Future-Proofing Your Cloud’s Flash Storage – Evaluate Your Cloud’s Needs

In today’s post we discuss why we should be avoiding flash array vendors that don’t provide the features your cloud needs.  After all why reward a vendor that doesn’t support de-duplication or non-disruptive updates at this late date. 

Everybody by now knows the advantages of flash over traditional spinning disk when it comes to delivery shear IOPS, low latency and higher throughput.  Every flash-based company now offers excellent performance.  We need to stop talking so much about IOPS and low-latency because all the flash vendors pretty much all deliver that and those flash storage companies that talk the most about ‘millions’ of IOPS are often the ones not offering meaningful storage and software features coupled with that speed. It’s not enough to offer merely IOPS – the industry in a very short time has matured. Let’s now turn our attention to discussing some of the features. In our last blog post we saw how Plexxi changed the complexion of the virtualization/cloud network and storage problem.  It’s important to look at what companies like Plexxi, SolidFire, Nutanix and other do start to imagine what we need to be thinking about with regards to build a cloud that can be resilient and withstand the intense pressures that over time it will face.  At the heart of this discussion, will be the notion of future-proofing your architecture.  These features should act as your talking points with any flash vendor and we should be thinking outside of any narrow box and include a wide range of technologies that will better allows us to future-proof our cloud. Some of points below serve as a way to converse about needs versus product.  If a particular flash vendor doesn’t have these features and are not even considering them – consider what you are trying to achieve not what they are trying to sell you.  You want to architect your cloud for the future.  

One basic question is – PCIe Flash Card or Flash/SSD array ? Flash and SSD arrays are being used within enterprise and cloud settings but a considerable number of companies use PCIe flash cards inside their servers to run databases and applications. In two separate posts – Recommended Reading : Reference Architecture for Oracle RAC with Fusion IO’s ION Data Accelerator Software and Dell r720 Servers and Recommended Reading : Oracle (RAC) Cluster on Virident FlashMAX II and vShare Solution Brief – we started to look at how PCIe flash cards from Virident, Fusion IO and Micron have changed the flash landscape. This week Fusion IO delivered over 2.5 million sustained IOPS running Oracle database in an T10 P1 setting. Four Oracle 11g database nodes connecting to four ION nodes (12 RU total).  Virident was also at Oracle World showing off a 4.8 TB PCIe flash card in conjunction with Oracle environments.

As you can see PCIe flash cards are being used to power cloud platforms. Architecture matters, so it is wise to look at what others are doing rather than simply jump quickly one way or the other.

### INFORMATION SHOWN
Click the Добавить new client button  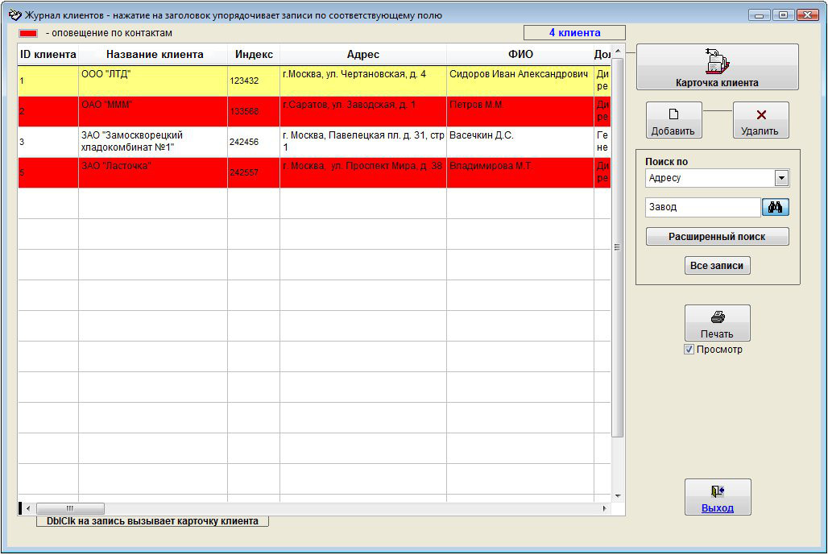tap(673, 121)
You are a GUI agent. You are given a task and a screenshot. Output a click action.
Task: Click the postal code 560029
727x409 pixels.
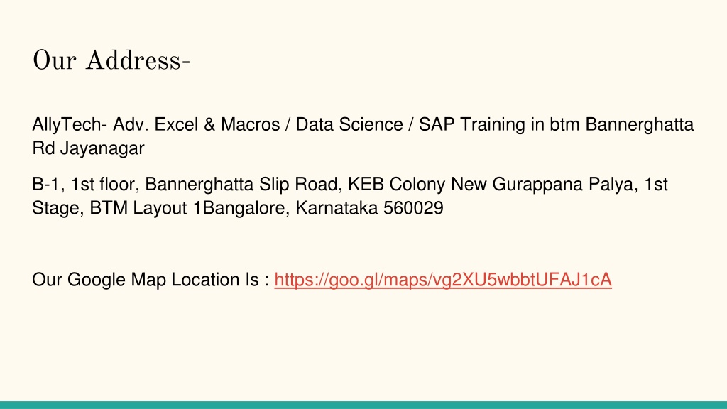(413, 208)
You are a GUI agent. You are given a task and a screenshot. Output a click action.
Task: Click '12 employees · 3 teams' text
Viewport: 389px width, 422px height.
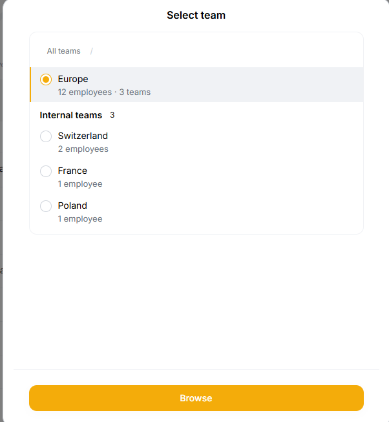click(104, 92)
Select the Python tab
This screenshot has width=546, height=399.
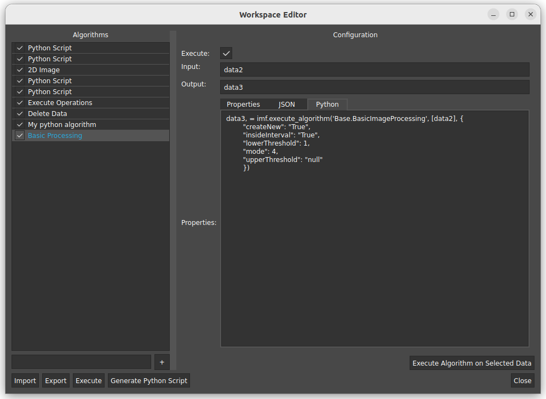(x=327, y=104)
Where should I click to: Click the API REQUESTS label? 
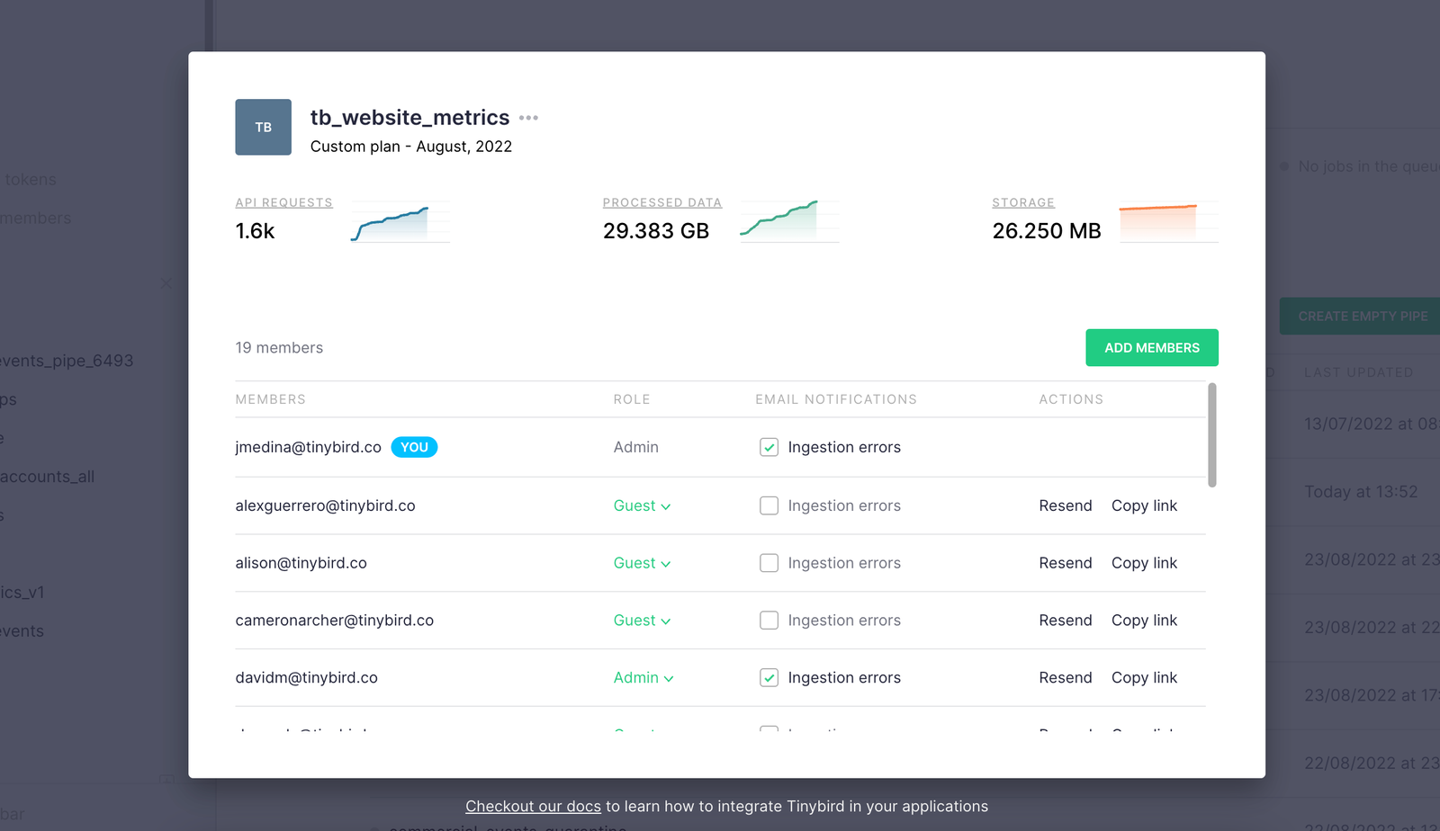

### EXERCISES
**1.** From the flash storage post, reproduce the passage starting with "Future-Proofing Your Cloud’s" and going on through "this late date.".
**2.** Answer these questions using the flash storage post.
(a) Which company did the previous blog post show changing the complexion of the virtualization/cloud network and storage problem?
(b) What capacity was the PCIe flash card that Virident showed at Oracle World?
(c) How many ION nodes did the four Oracle 11g database nodes connect to?

### OUTPUTS BY TASK
**1.**
Future-Proofing Your Cloud’s Flash Storage – Evaluate Your Cloud’s Needs

In today’s post we discuss why we should be avoiding flash array vendors that don’t provide the features your cloud needs.  After all why reward a vendor that doesn’t support de-duplication or non-disruptive updates at this late date.

**2.**
(a) Plexxi
(b) 4.8 TB
(c) Four